Staying in the UK, at yesterday’s SNP party conference, Scotland’s First Minister Nicola Sturgeon confirmed that she will publish a draft Scottish Independence Referendum Bill next week. Sturgeon said ‘I am determined that Scotland will have the ability to reconsider the question of independence – and to do so before the UK leaves the EU – if that is necessary to protect our country’s interests’. According to the FT Sturgeon also pledged to issue specific proposals to keep Scotland in the single market as well as also calling for new powers over immigration and international relations. While we’re on the Brexit theme, EU President Donald Tusk was as black or white as one can be with his comments yesterday at a conference in Brussels. Tusk said that ‘the only real alternative to a hard Brexit is no Brexit, even if today hardly anyone believes in such a possibility’. He also said that ‘the essence of Brexit as defined in the UK referendum campaign‘ means ‘radically loosening relations with the EU, a de facto hard Brexit’. Tusk also offered a slightly different perspective on how he saw things, saying that a hard Brexit will be a loss for everyone and that ‘there will be no cakes on the table for anyone’ but rather ‘only salt and vinegar’. Whatever that means.

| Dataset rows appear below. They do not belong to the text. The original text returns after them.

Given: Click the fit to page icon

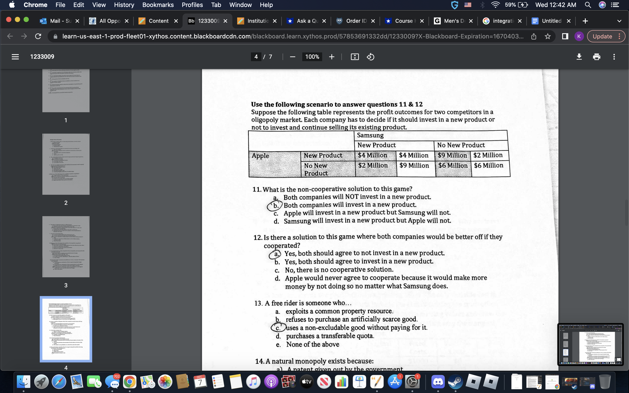Looking at the screenshot, I should (355, 57).
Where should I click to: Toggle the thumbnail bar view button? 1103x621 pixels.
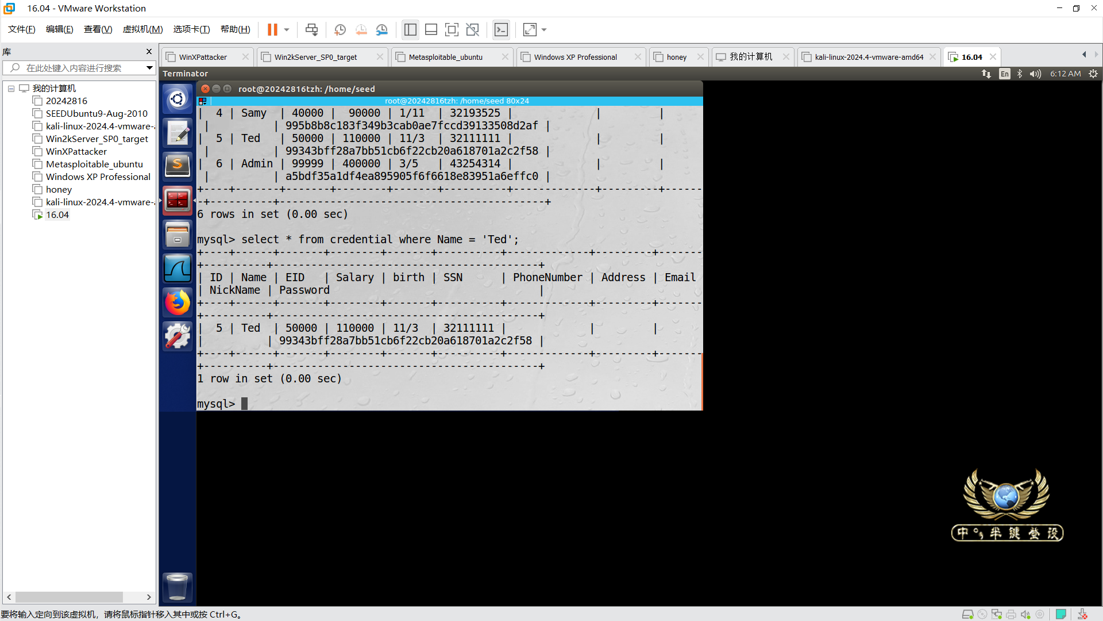(431, 29)
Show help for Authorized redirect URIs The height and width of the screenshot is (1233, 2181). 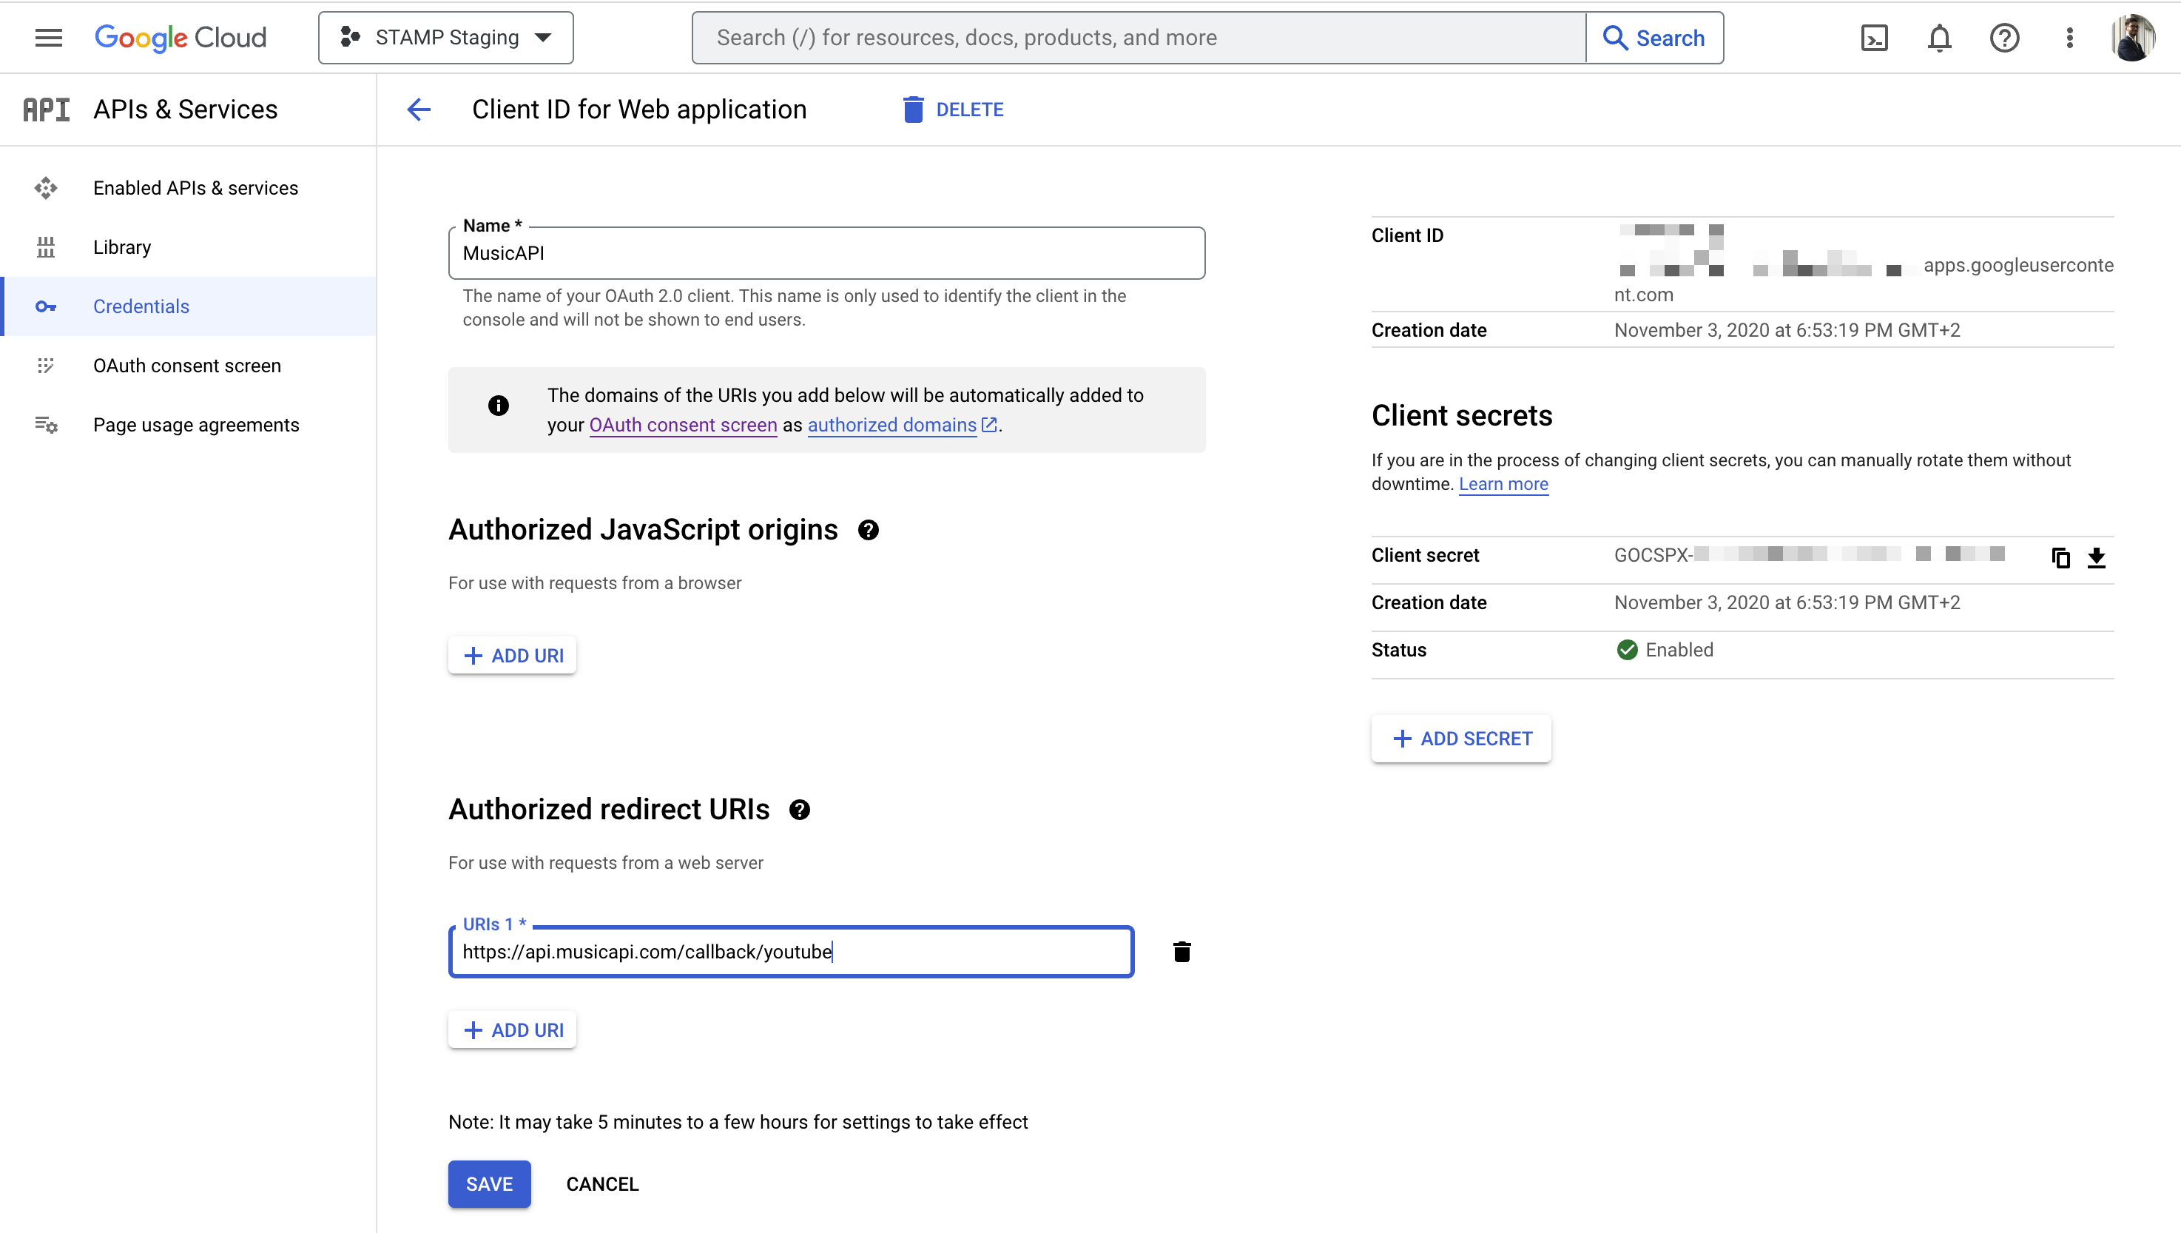799,810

Before we look at today’s calendar, the data didn’t add much to the debate yesterday. Initial jobless claims printed a little better than expected at 246k although that was unchanged on the prior week, while the US import price index rose a little bit less than expected last month (+0.2% mom vs. +0.1% expected). Philadelphia Fed President Harker (hawkish leaning non-voter) also spoke and said that ‘what I’m worried about is, depending on the outcome of the election and what happens after that, if there are policies that would have distortive effects that we would have to respond to’. Given that, Harker thinks it may be prudent ‘to wait until we resolve some of that uncertainty’.

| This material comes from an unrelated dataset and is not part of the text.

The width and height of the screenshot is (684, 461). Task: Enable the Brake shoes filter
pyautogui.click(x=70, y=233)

Looking at the day ahead now, this morning in Europe it’s fairly quiet with just the Euro area trade data for August due out, although the BoE’s Credit Conditions & Bank Liabilities Surveys should be worth keeping an eye on when it gets released at 9.30am BST. This afternoon in the US, along with the September retail sales numbers we’ll also receive the September PPI report where the headline is expected to have risen +0.2% mom, and also the preliminary October University of Michigan consumer sentiment survey. The consensus is for a modest 0.6pt increase in the headline sentiment print. Other data due out in the US includes the August business inventories print and finally the September Monthly Budget Statement. Away from the data, along with Fed Chair Yellen speaking this evening we will also hear from Rosengren at 1.30pm at the same conference. The BoE’s Forbes speaks at a conference around lunchtime too. The other focus today is of course on earnings with Wells Fargo, JP Morgan and Citibank all reporting.